The biggest security mistakes are skipped updates, careless plugin choices, weak passwords, no two-factor authentication, poor backups, and unmanaged hosting.
These mistakes are common because many WordPress sites are launched and then left alone.
Someone builds the site. Plugins get installed. A theme gets customized. Admin users are created. Then nobody takes ownership of maintenance.
Over time, the risk builds:
- Plugins stop getting updated
- Themes fall behind
- Old users keep admin access
- Passwords get reused
- Backups stop being tested
- Hosting settings go unchecked
When the site gets hacked, WordPress gets blamed. But in most cases we see, the issue is neglect, not WordPress core.
Should site owners blindly trust popular plugins?
No, site owners should not blindly trust popular plugins just because they have many downloads.
Downloads can be a useful signal, but they are not proof that a plugin is secure.
A plugin can be popular and still have a vulnerability. It can also change ownership, slow down maintenance, or stop receiving meaningful updates.
Before using a plugin, we try to answer a few practical questions:
- Do we really need this plugin?
- Is it still maintained?
- Does it come from a developer we trust?
- Does it have recent unresolved security issues?
- Can we get the same result with less code?
This is one of the easiest ways to reduce real WordPress risk. Use fewer plugins, choose better plugins, and keep them updated.
What should WordPress site owners do to reduce the real risks?

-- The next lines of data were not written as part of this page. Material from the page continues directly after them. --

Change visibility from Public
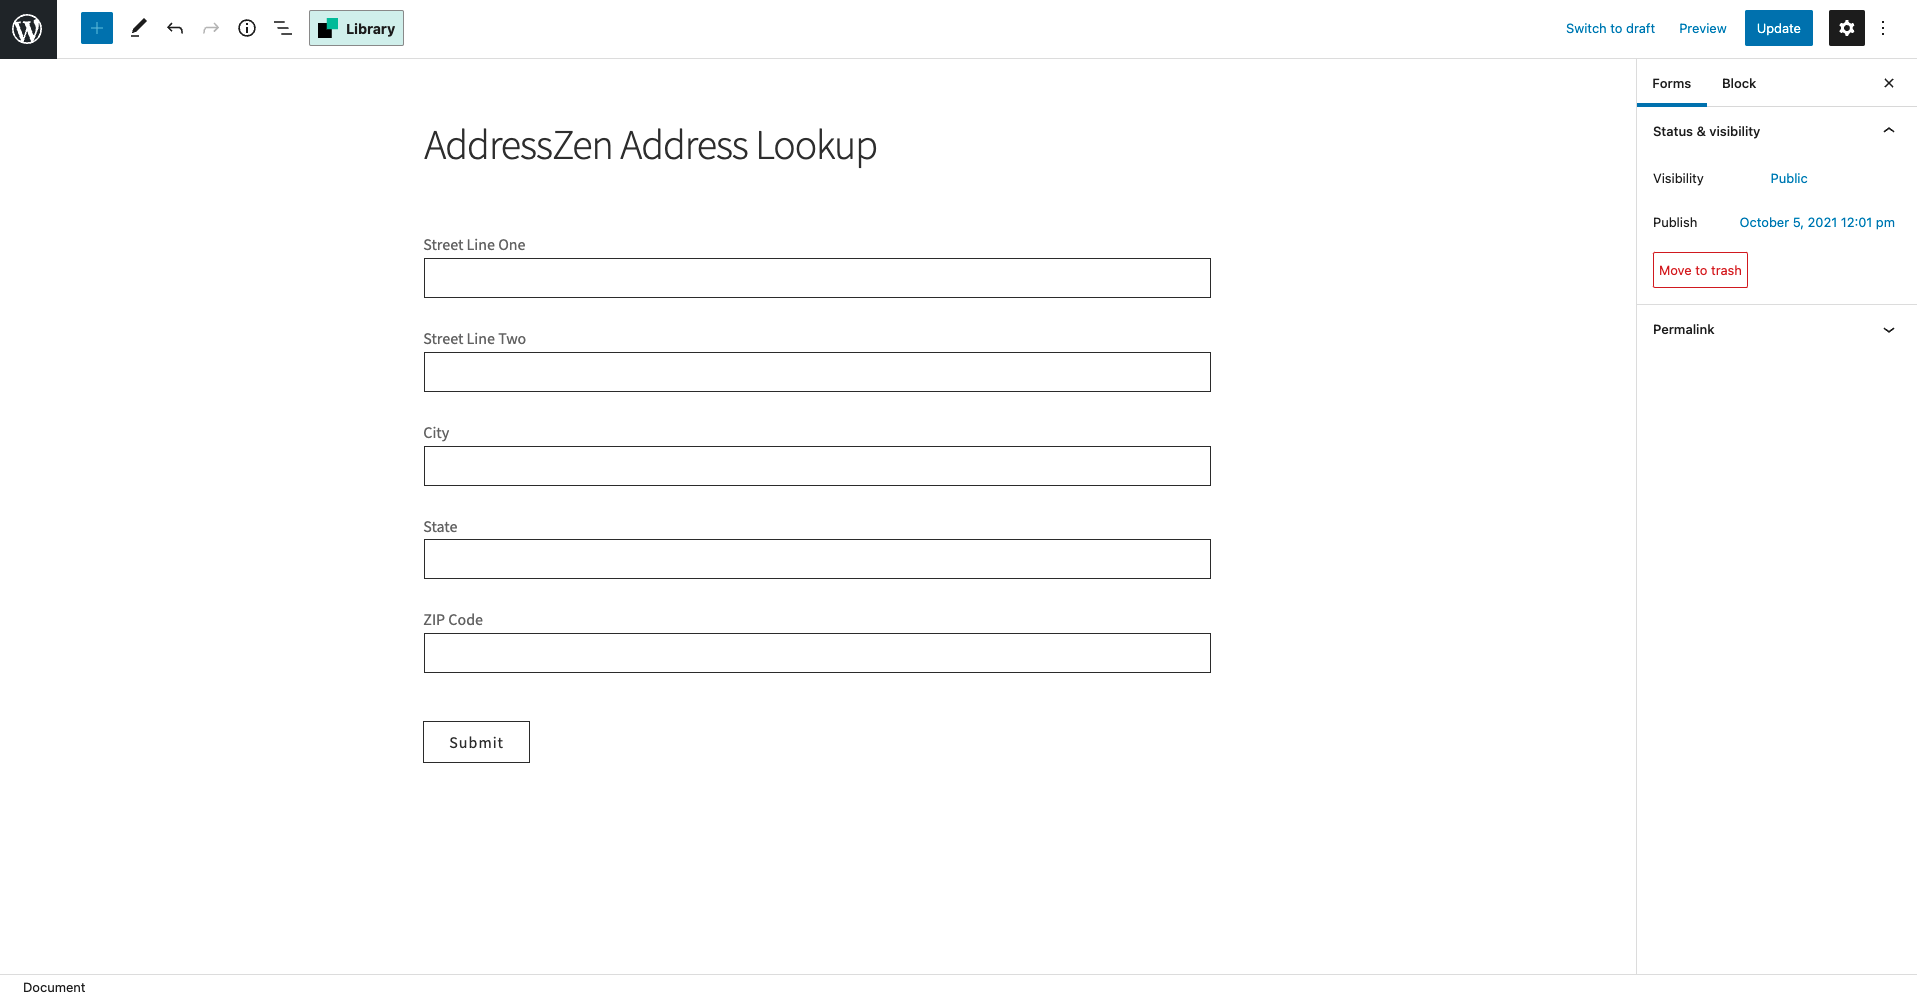Screen dimensions: 1917x998 pyautogui.click(x=1788, y=178)
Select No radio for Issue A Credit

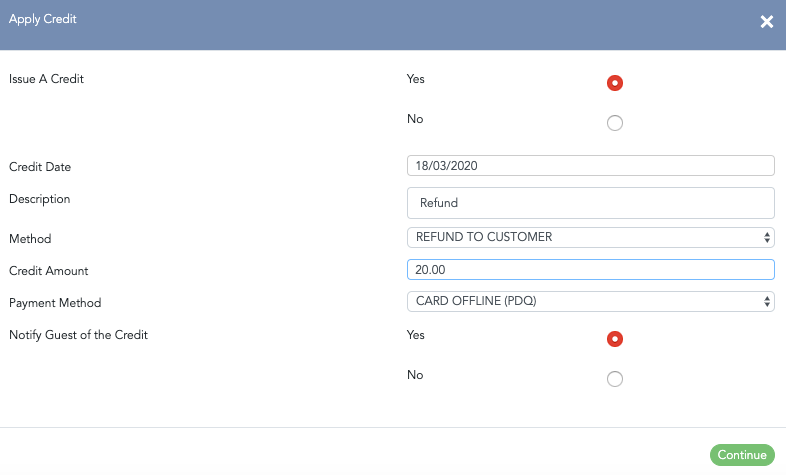(615, 123)
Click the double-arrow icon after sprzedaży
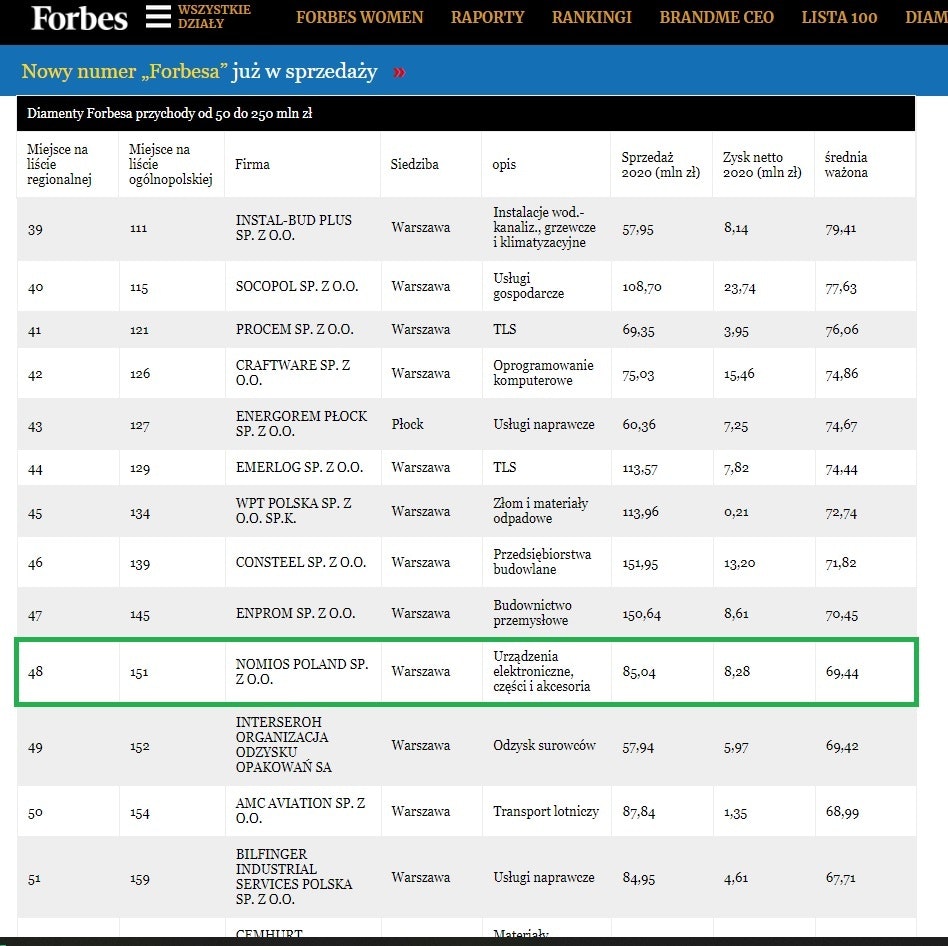The image size is (948, 946). (x=398, y=72)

WordPress site owners should focus on updates, plugin quality, strong authentication, backups, and hosting hygiene.
These steps address the problems we actually see during compromised site investigations:
- Keep WordPress core updated.
- Keep plugins updated.
- Keep themes updated.
- Remove plugins and themes you do not use.
- Avoid nulled plugins and nulled themes.
- Do not blindly trust plugins because of download count.
- Use strong, unique passwords for every admin account.
- Turn on two-factor authentication for administrators.
- Use least-privilege access instead of making everyone an admin.
- Remove old users who no longer need access.
- Use a web application firewall to reduce known plugin attacks.
- Choose hosting that is maintained properly.
- Keep backups that are tested and recoverable.
- Replace abandoned plugins before they become a problem.
None of this requires treating WordPress core as the enemy. It requires managing the parts of the site that most often fail.